- Sutivan Location of Sutivan in Croatia
- Coordinates: 43°23′N 16°29′E﻿ / ﻿43.383°N 16.483°E
- Country: Croatia
- County: Split-Dalmatia County

Area
- • Municipality: 21.8 km^{2} (8.4 sq mi)
- • Urban: 21.8 km^{2} (8.4 sq mi)

Population (2021)
- • Municipality: 936
- • Density: 42.9/km^{2} (111/sq mi)
- • Urban: 936
- • Urban density: 42.9/km^{2} (111/sq mi)
- Website: sutivan.hr

= Sutivan =

Municipality in Split-Dalmatia County, Croatia

Sutivan (/hr/) is a town on the island of Brač, Split-Dalmatia County, Croatia. It has a population of 759 (2001 census), 93% of which are Croats.

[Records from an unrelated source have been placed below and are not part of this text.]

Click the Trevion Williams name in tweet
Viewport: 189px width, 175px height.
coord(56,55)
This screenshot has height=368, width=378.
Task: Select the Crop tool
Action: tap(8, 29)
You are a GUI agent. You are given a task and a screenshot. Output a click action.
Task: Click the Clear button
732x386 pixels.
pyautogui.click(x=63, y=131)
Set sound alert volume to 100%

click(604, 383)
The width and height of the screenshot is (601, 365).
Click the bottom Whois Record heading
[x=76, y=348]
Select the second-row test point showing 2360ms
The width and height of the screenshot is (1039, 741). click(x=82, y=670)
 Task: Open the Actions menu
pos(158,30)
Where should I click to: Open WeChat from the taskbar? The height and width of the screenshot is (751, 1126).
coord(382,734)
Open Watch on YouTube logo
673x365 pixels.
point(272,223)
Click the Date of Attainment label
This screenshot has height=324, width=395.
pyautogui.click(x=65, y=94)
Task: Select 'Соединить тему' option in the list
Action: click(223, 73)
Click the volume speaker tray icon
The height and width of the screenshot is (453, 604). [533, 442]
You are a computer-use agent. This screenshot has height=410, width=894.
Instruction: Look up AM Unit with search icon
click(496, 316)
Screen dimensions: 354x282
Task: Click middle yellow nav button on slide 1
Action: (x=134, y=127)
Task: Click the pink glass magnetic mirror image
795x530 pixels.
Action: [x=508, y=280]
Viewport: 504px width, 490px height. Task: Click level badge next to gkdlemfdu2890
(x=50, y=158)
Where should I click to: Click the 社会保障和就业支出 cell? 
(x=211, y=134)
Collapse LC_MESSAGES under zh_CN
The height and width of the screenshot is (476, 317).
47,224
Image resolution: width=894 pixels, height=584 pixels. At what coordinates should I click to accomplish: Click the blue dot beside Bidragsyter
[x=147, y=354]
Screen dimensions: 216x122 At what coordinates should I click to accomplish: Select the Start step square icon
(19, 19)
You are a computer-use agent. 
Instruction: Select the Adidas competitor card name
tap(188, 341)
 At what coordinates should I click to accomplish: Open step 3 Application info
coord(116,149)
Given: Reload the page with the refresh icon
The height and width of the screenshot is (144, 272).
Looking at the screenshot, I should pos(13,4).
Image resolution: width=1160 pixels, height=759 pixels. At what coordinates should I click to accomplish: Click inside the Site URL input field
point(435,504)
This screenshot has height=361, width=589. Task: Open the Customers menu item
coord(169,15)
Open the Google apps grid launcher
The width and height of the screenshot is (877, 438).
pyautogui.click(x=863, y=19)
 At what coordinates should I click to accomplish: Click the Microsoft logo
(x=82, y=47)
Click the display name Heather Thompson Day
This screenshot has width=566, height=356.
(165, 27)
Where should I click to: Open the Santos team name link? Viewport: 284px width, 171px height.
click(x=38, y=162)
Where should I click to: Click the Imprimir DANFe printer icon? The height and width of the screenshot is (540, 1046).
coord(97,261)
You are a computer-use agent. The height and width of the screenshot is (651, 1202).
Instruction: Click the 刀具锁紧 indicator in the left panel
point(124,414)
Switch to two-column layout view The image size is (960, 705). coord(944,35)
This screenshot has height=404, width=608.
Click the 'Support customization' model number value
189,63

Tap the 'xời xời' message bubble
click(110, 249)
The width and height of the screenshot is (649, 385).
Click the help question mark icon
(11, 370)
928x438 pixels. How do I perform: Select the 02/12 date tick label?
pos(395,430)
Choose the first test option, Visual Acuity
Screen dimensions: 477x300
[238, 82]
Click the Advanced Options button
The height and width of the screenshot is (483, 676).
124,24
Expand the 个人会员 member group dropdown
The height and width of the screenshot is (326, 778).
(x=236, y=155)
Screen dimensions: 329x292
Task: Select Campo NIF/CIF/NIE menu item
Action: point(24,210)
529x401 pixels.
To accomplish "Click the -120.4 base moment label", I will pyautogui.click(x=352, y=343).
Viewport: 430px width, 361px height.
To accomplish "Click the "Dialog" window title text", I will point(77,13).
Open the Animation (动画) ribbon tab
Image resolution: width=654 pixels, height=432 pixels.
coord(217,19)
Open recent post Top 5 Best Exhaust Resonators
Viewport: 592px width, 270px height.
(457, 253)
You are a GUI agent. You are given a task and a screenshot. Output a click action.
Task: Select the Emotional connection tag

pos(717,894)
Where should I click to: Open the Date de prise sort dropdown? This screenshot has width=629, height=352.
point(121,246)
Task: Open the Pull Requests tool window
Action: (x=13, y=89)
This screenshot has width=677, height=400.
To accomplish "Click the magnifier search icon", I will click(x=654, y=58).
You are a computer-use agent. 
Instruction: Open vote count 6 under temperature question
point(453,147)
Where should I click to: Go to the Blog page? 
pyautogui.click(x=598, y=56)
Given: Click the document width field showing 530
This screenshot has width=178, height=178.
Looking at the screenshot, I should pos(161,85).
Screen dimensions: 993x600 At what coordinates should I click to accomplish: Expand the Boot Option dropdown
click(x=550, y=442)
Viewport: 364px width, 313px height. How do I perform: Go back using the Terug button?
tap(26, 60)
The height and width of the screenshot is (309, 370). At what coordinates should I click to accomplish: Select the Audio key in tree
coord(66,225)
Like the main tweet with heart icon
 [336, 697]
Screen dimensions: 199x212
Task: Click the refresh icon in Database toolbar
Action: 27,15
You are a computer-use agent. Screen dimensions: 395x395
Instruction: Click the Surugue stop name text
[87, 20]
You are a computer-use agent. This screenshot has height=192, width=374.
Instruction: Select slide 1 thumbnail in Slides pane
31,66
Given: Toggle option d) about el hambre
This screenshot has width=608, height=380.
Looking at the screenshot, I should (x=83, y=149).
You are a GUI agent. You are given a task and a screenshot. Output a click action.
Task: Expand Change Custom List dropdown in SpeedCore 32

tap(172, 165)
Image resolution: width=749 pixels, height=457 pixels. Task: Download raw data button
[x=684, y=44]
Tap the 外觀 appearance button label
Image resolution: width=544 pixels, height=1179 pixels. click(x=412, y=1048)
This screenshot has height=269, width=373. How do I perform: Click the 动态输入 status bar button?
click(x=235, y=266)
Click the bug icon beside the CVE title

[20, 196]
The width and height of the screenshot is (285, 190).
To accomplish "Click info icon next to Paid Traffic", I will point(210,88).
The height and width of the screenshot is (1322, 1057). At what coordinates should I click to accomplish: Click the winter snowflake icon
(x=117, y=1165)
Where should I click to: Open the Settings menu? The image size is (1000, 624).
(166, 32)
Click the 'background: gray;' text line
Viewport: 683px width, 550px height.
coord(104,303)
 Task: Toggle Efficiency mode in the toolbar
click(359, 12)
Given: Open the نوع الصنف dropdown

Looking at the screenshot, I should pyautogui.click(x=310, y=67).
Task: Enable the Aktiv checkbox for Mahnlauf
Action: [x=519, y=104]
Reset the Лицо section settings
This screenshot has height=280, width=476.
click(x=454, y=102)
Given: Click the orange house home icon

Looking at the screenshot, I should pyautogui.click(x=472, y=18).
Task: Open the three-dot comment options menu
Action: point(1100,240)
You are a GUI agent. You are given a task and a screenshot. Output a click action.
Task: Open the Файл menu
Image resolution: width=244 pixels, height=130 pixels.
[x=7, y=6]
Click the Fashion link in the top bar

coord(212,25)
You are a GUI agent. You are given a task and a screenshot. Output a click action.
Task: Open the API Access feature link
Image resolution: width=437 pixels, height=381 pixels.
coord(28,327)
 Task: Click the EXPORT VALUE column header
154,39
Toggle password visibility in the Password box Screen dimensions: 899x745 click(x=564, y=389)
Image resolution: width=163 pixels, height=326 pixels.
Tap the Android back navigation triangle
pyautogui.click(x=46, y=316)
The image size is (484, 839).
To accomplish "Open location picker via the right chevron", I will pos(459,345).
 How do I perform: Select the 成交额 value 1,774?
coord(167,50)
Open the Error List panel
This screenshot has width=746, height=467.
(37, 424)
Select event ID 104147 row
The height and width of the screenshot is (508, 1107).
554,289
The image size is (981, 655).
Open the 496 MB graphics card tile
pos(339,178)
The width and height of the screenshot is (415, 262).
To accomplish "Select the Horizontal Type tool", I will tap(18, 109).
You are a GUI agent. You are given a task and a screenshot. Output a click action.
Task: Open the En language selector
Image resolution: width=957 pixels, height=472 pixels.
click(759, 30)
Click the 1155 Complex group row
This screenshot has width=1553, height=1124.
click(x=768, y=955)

Sutivan was a fishing village and the harbour is still used by local fishermen. Today Sutivan has become a popular place for cyclists. Every year the town hosts a cycling race ‘Uvati Vitar’ (Catch the Wind) where entrants arrive from all over the world

==Climate==
Since records began in 1981, the highest temperature recorded at the local weather station was 40.4 C, on 24 July 2007. The coldest temperature was -6.3 C, on 9 January 1987.